Rohan Paul@rohanpaul_ai · 5月12日62Thinking Machines is replacing turn-taking AI with always-present AI.
They just announced TML-Interaction-Small, a 276B-parameter MoE model with 12B active parameters that treats conversation as a live stream instead of a stop-start chat box.
Most AI voice systems still behave like walkie-talkies: you speak, they wait, they answer, then their view of the world freezes while they talk.
Thinking Machines changes that by slicing audio, video, and text into 200ms micro-turns, so the model can listen, watch, speak, draw, search, and call tools while the interaction is still happening.
This is why the demos feel different: the model can interrupt when context demands it, keep talking while listening, react to visual cues, track elapsed time, and hand harder work to a background model without vanishing from the conversation.
The architecture is also cleaner than many current real-time systems because interactivity is trained into the model itself rather than patched together with voice detectors, turn detectors, separate speech models, and timing rules.

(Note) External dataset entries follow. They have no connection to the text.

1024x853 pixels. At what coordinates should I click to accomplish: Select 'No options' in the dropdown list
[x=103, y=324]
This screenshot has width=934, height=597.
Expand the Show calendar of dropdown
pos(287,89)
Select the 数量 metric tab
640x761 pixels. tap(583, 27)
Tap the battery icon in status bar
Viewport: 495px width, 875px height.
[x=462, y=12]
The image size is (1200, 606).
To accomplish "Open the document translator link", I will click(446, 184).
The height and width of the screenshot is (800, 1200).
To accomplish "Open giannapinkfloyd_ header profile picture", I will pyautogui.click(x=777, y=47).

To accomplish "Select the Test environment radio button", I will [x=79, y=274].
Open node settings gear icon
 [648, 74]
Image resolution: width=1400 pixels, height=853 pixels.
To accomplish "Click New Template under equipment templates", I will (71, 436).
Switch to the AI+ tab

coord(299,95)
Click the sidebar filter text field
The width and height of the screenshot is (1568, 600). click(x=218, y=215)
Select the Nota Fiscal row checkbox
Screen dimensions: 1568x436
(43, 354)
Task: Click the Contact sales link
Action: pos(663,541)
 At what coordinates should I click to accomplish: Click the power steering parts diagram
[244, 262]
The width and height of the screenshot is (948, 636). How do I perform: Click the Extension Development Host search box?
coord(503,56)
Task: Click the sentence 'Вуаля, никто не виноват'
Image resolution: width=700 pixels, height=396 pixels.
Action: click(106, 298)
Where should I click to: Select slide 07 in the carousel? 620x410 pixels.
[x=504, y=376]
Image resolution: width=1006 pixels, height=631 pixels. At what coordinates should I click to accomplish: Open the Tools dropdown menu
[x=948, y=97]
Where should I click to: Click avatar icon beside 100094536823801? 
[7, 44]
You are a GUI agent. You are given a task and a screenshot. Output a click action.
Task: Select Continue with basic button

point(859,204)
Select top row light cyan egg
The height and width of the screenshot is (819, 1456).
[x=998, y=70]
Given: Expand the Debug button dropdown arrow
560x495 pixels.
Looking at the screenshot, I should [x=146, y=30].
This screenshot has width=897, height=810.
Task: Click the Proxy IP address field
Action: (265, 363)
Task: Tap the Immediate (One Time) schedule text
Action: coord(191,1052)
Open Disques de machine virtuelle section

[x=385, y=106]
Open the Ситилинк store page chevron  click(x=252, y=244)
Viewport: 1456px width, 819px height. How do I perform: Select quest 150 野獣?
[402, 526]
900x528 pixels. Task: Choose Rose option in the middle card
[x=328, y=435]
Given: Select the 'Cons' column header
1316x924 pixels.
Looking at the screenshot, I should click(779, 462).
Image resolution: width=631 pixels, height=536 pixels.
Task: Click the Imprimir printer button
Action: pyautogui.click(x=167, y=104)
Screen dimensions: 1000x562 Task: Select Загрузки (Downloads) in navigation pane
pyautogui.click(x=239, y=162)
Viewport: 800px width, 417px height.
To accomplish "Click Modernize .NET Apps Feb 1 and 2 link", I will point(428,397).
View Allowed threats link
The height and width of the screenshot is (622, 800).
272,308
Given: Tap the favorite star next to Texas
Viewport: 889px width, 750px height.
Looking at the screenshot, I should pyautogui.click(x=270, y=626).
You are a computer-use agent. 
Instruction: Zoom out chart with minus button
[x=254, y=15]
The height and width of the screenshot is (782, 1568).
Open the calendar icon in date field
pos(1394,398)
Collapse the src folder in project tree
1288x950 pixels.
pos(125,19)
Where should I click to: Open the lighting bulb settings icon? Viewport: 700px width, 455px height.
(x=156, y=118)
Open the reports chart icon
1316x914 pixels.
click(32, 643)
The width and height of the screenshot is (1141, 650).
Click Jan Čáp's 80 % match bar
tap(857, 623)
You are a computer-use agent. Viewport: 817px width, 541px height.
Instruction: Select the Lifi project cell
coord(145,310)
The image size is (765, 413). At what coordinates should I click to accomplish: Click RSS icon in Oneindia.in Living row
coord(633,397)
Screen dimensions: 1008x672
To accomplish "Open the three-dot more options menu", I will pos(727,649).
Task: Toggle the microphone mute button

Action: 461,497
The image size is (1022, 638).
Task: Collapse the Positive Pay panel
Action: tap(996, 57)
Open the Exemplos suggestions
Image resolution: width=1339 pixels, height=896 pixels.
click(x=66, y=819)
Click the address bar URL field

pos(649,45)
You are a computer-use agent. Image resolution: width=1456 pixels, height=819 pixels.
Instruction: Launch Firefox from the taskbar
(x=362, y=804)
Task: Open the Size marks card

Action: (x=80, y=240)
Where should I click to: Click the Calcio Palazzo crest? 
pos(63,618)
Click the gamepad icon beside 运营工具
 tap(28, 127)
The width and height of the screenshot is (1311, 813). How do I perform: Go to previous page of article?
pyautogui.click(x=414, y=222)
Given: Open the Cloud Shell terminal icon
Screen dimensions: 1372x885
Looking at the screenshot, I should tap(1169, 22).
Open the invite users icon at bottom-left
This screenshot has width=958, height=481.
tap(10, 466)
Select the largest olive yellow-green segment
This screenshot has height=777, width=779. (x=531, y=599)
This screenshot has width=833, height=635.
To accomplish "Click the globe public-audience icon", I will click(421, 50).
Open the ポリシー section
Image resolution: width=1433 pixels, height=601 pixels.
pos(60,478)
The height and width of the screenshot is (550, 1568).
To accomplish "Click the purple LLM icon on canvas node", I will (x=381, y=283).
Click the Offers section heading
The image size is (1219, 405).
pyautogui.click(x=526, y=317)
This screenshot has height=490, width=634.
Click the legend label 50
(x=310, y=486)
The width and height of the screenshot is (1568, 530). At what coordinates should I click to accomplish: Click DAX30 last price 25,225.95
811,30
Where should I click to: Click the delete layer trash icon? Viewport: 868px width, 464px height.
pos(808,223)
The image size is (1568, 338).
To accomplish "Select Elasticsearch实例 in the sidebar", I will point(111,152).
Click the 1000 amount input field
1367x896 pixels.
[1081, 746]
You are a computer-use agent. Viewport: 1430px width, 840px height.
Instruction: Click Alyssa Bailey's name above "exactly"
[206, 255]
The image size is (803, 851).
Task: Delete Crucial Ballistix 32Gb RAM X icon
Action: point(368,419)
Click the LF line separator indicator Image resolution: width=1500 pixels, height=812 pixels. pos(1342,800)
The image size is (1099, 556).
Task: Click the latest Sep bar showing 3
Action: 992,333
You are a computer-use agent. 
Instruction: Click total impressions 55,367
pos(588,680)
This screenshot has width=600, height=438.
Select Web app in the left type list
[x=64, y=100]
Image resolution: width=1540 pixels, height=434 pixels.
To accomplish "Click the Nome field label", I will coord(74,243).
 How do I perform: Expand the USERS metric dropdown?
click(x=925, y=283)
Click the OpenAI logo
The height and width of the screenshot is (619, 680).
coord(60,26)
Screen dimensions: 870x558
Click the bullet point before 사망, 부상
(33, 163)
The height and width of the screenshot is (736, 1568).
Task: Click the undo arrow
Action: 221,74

The early numbers are strong: 0.40s turn-taking latency, 77.8 on FD-bench V1.5 interaction quality, and 43.4% on Audio MultiChallenge, which means it is not just fast, it still retains useful reasoning and instruction-following ability.
The model can notice timing, silence, overlap, gestures, screen changes, and uncertainty as part of the same context.
译Thinking Machines公司发布了TML-Interaction-Small模型,旨在以“始终在场”的AI取代传统的轮替式对话AI。该模型采用混合专家架构,将音频、视频和文本流切分为200毫秒的微轮次,使其能在交互过程中并行执行聆听、观看、说话、绘图、搜索及调用工具等操作。其核心设计理念是让人工智能像人类一样实时并行处理多任务。模型在保持低延迟(0.40秒)的同时,保留了强大的推理与指令遵循能力,且交互性直接内建于模型架构,而非依赖外部组件拼凑实现。